## TASK TO CARRY OUT:
Below are some records; give them all again exactly, but not the pictures.

____

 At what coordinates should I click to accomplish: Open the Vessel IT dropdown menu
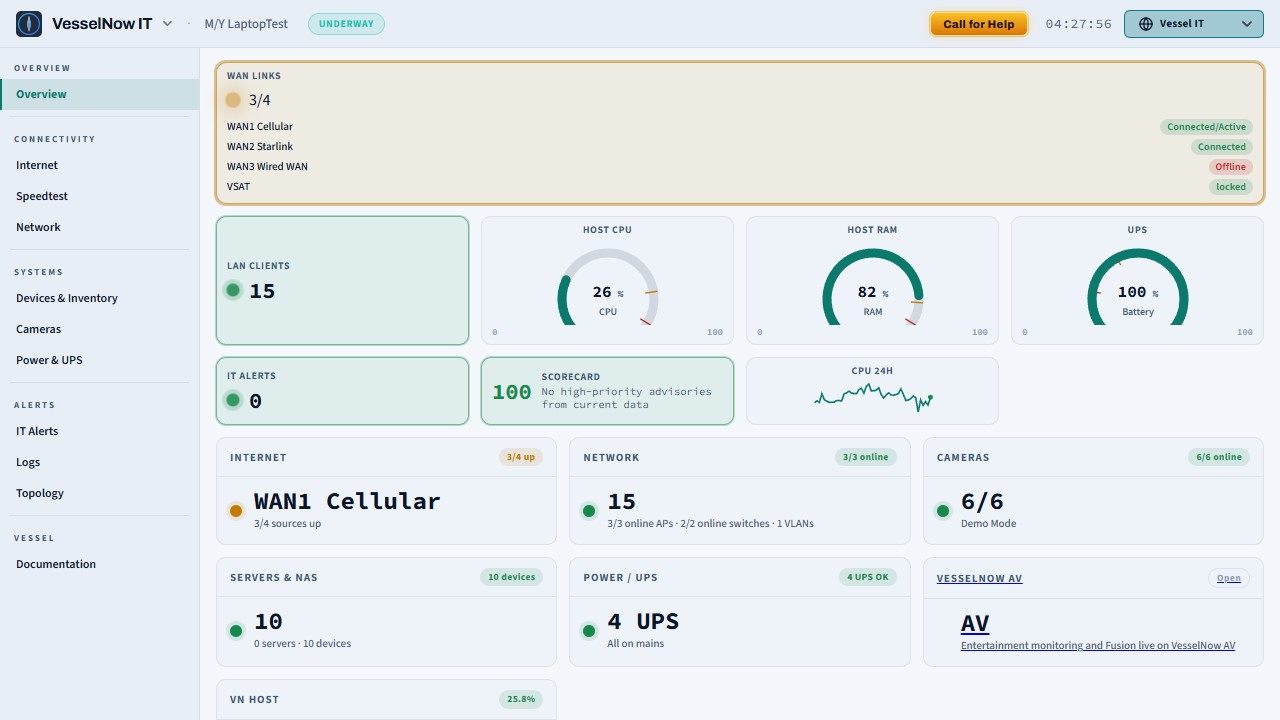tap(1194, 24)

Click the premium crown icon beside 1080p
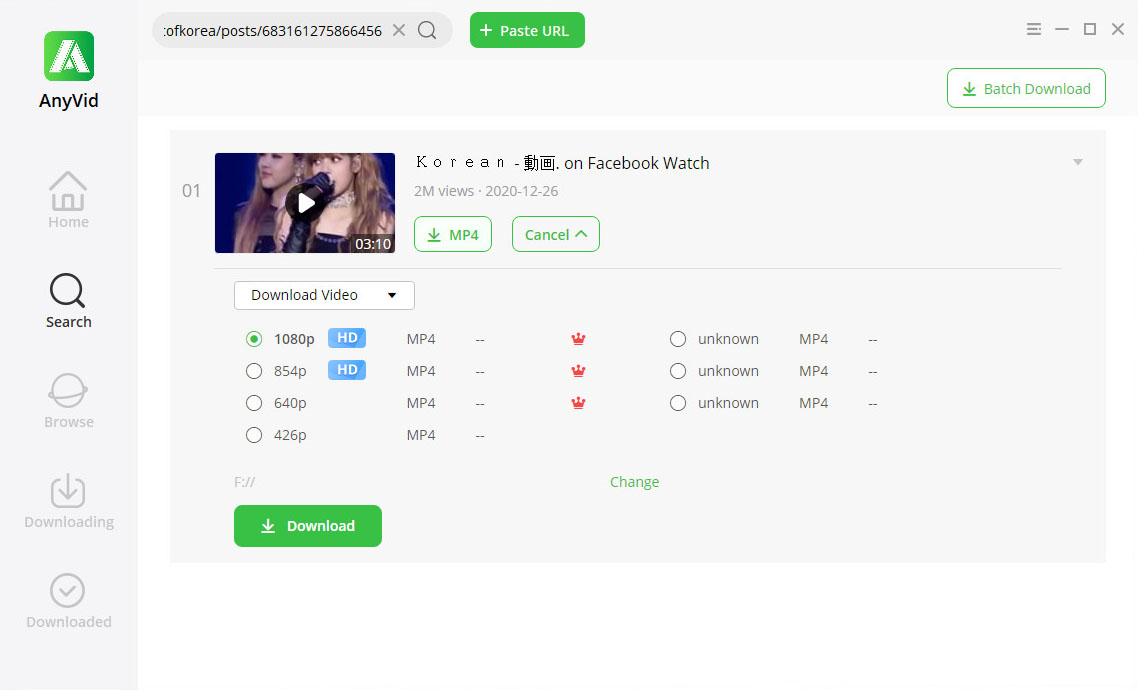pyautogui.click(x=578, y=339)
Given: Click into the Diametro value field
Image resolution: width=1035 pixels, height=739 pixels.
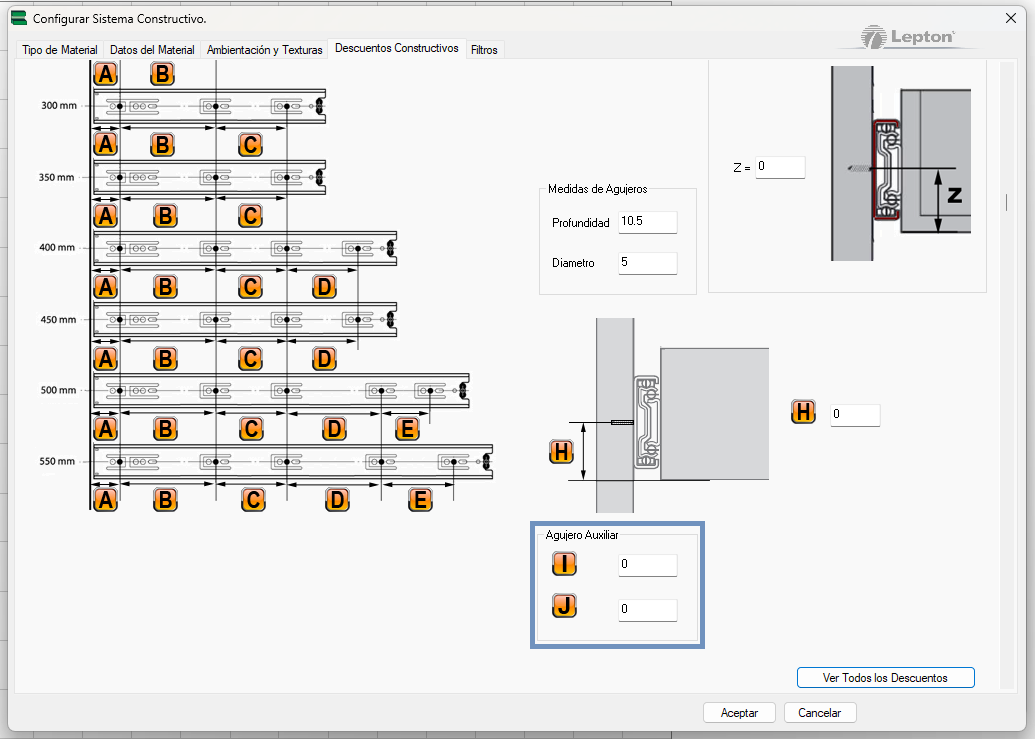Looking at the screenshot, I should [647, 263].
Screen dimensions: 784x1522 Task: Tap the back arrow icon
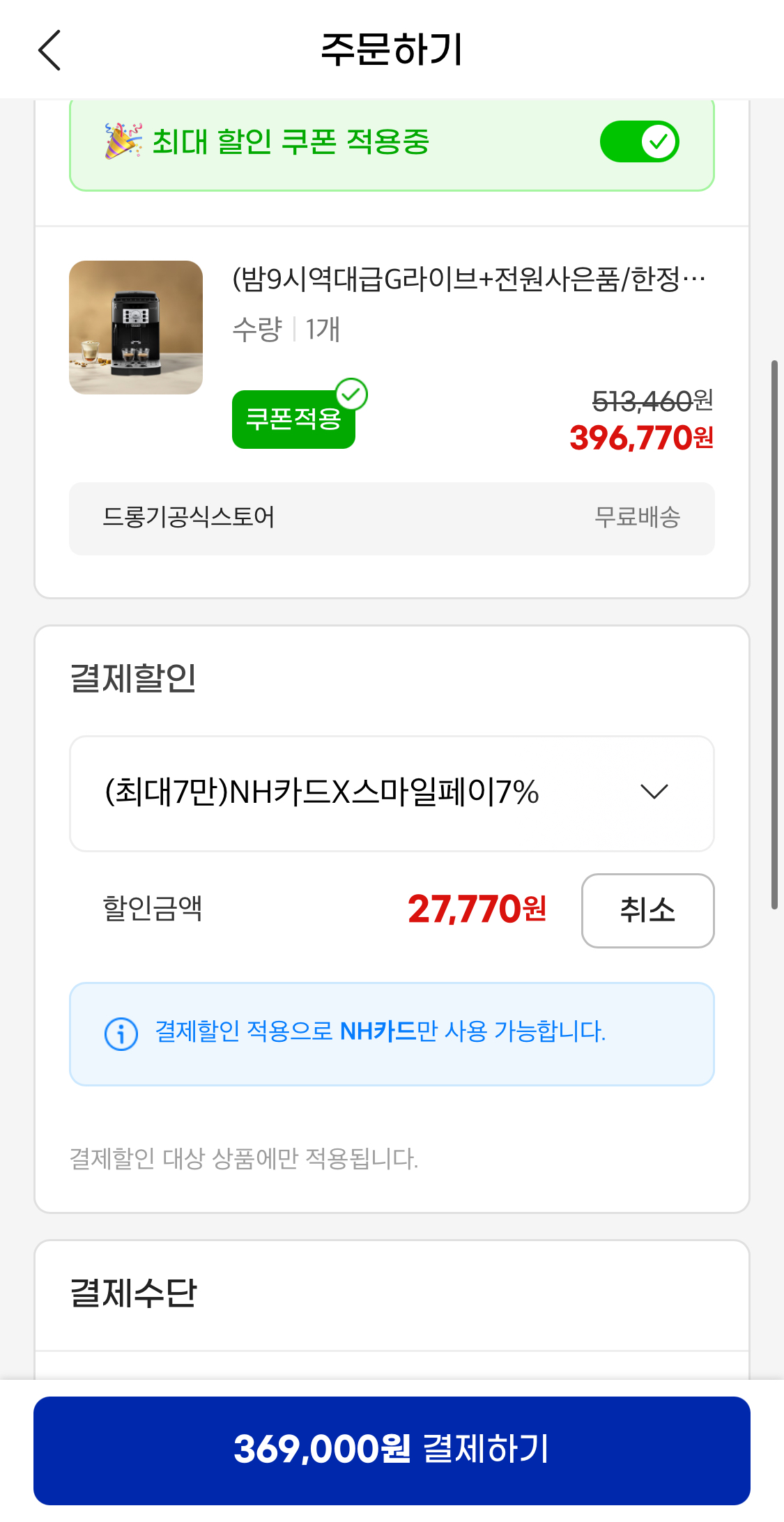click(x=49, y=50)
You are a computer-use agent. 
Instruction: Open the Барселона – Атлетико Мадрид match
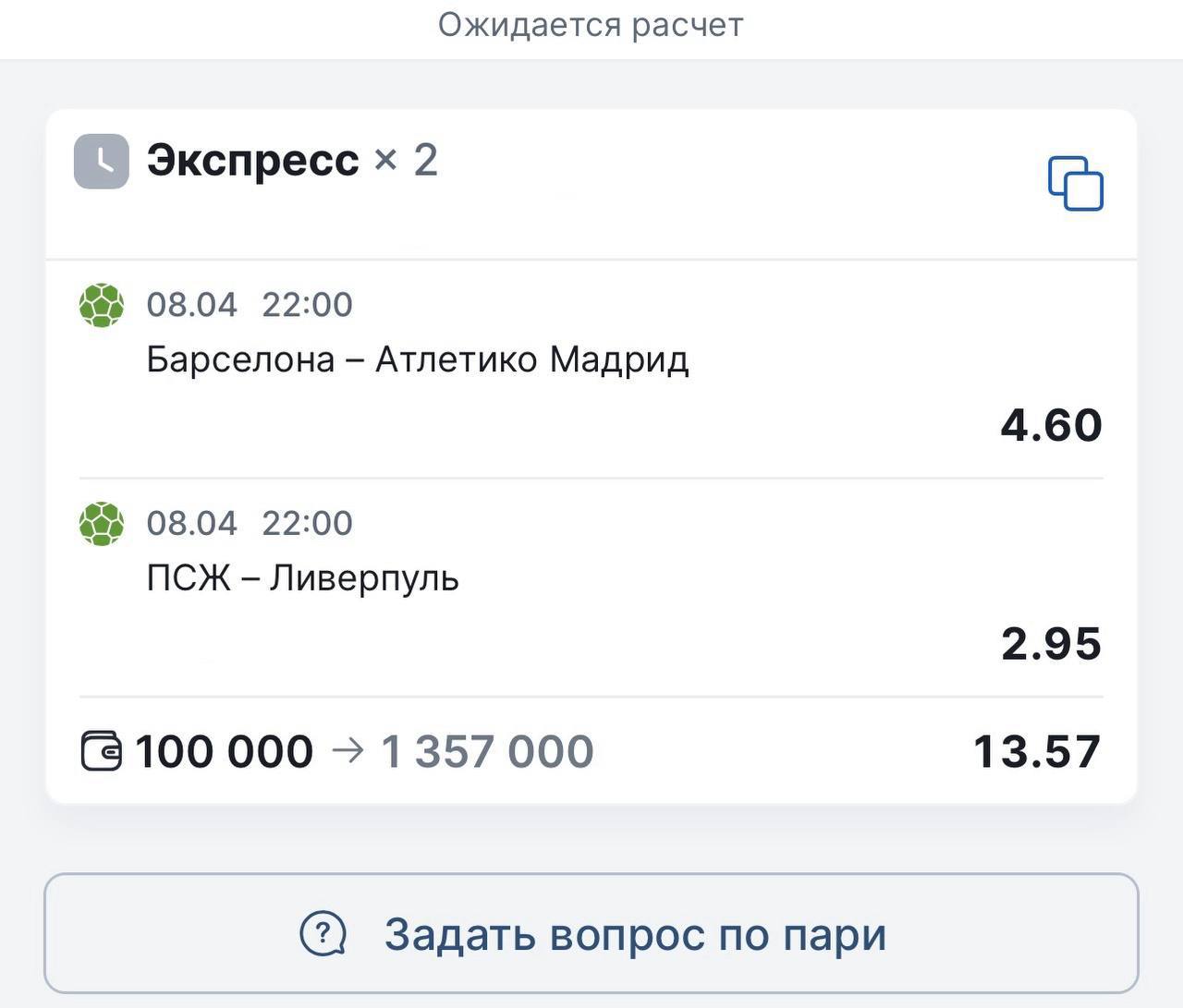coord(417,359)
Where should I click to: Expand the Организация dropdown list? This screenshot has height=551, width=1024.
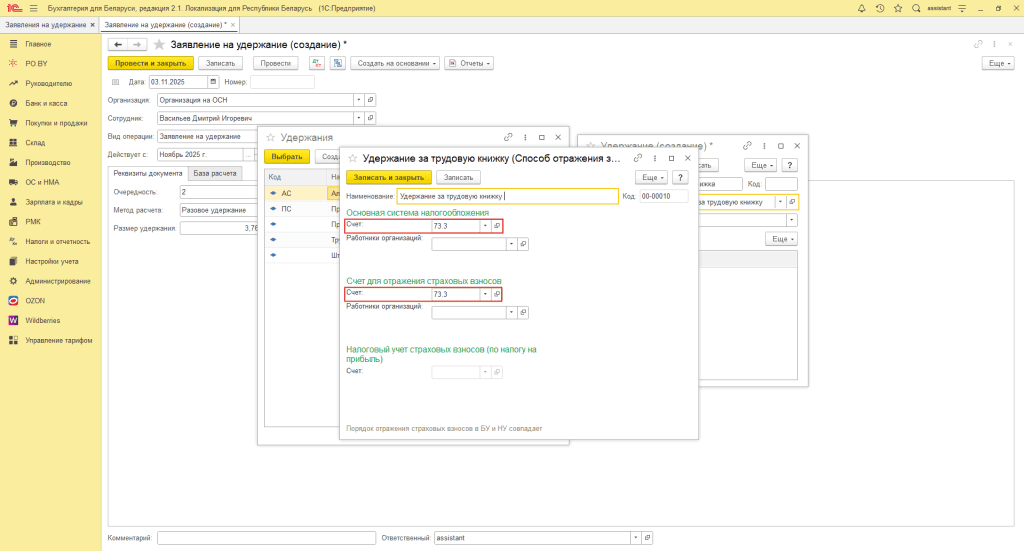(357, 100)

____

## TASK RESULT:
 At what coordinates should I click to accomplish: Open the Vessel IT dropdown menu
tap(1194, 24)

Click the premium crown icon beside 1080p
pyautogui.click(x=578, y=339)
Given: Click into the Diametro value field
Image resolution: width=1035 pixels, height=739 pixels.
Looking at the screenshot, I should [647, 263].
Screen dimensions: 784x1522 Task: Tap the back arrow icon
click(x=49, y=50)
You are a computer-use agent. 
Instruction: Open the Барселона – Атлетико Мадрид match
coord(417,359)
Where should I click to: Expand the Организация dropdown list? This screenshot has height=551, width=1024.
(357, 100)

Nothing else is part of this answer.